Claimants of the South China Sea are investing significant resources in modernising their respective coast guards. These fleets, commonly called ‘white hulls’, play a strategic role in asserting sovereignty and enforcing national jurisdiction. As bellwether claimants such as China and Vietnam gradually upgrade both the capabilities and operational mandate of their ‘white hulls’, the risks of skirmishes grow higher.
Vietnam seems to be locked in a coast guard modernisation race with China, a clear reaction to China’s behaviour in the South China Sea. Whether one calls this an arms race or not, the Chinese–Vietnamese dynamic certainly meets two of Geoffrey Till’s prerequisites, namely political intention and action-reaction. Vietnam is consciously trying, if not completely effectively, to reduce the asymmetry vis-a-vis China whose China Coast Guard (CCG) fleet has grown to be some five-times larger than Vietnam’s.
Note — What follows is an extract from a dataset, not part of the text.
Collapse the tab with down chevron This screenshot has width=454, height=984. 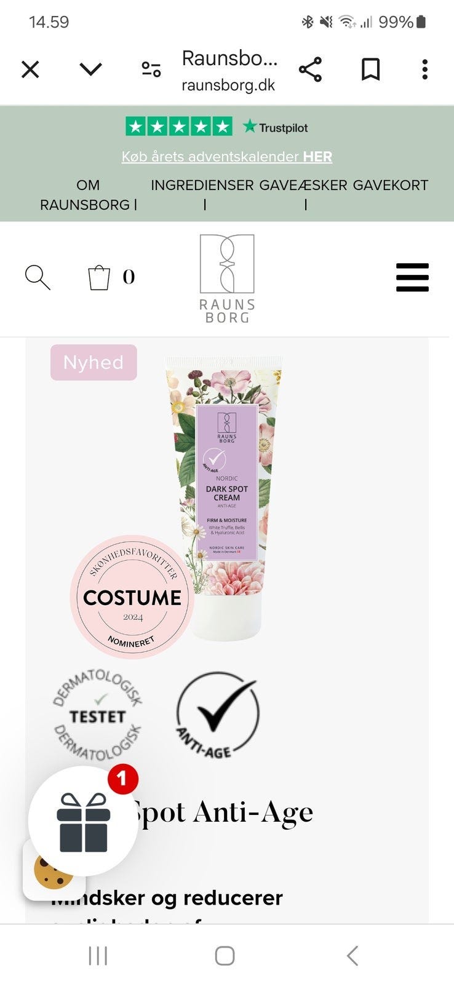pos(90,69)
Developments in Vietnam’s coast guard are highly correlated with, and react to, perceived threats from China. For instance, Vietnam restructured and transformed its marine police into the Vietnam Coast Guard (VCG) and placed the new entity directly under the leadership of the Ministry of Defence. It also established the Vietnam Fisheries Surveillance Force (VFSF) under the Ministry of Agriculture and Rural Development. These actions took place after China consolidated four maritime law enforcement agencies under the banner of the CCG in 2013.
The encounter between Chinese and Vietnamese coast guards that followed China’s deployment of the Haiyang Shiyou 981 oil rig prompted Vietnam to beef up its coast guard and other law enforcement agencies. Shortly after the incident, Vietnam decided to arm its VFSF vessels with small arms for patrolling in the South China Sea.
While Vietnam has significantly increased its capabilities, matching China’s might will be a tall order. The VCG’s total tonnage reached 35,500 as of 2016, compared to China’s 190,000. If we take the VFSF into account, the gap can be smaller. According to the International Institute for Strategic Studies, the total number of various types of patrol boats and aircrafts acquired by both the VCG and the VFSF has reached at least 100, compared to the
In October 2014, the Vietnamese government approved an ambitious long-term plan for modernising the coast guard, including the acquisition of four 4300-ton multirole patrol vessels of the Damen DN-4000 class, four 2200-ton DN-2000-class cutters and eight 1500-ton offshore patrol vessels of the TT-1500 class. The 4300-ton vessels will be the largest operated by coast guards in Southeast Asia. Two of the four 4300-ton vessels are expected to be ready for service by 2019, bringing the overall tonnage of the VCG to 45,380.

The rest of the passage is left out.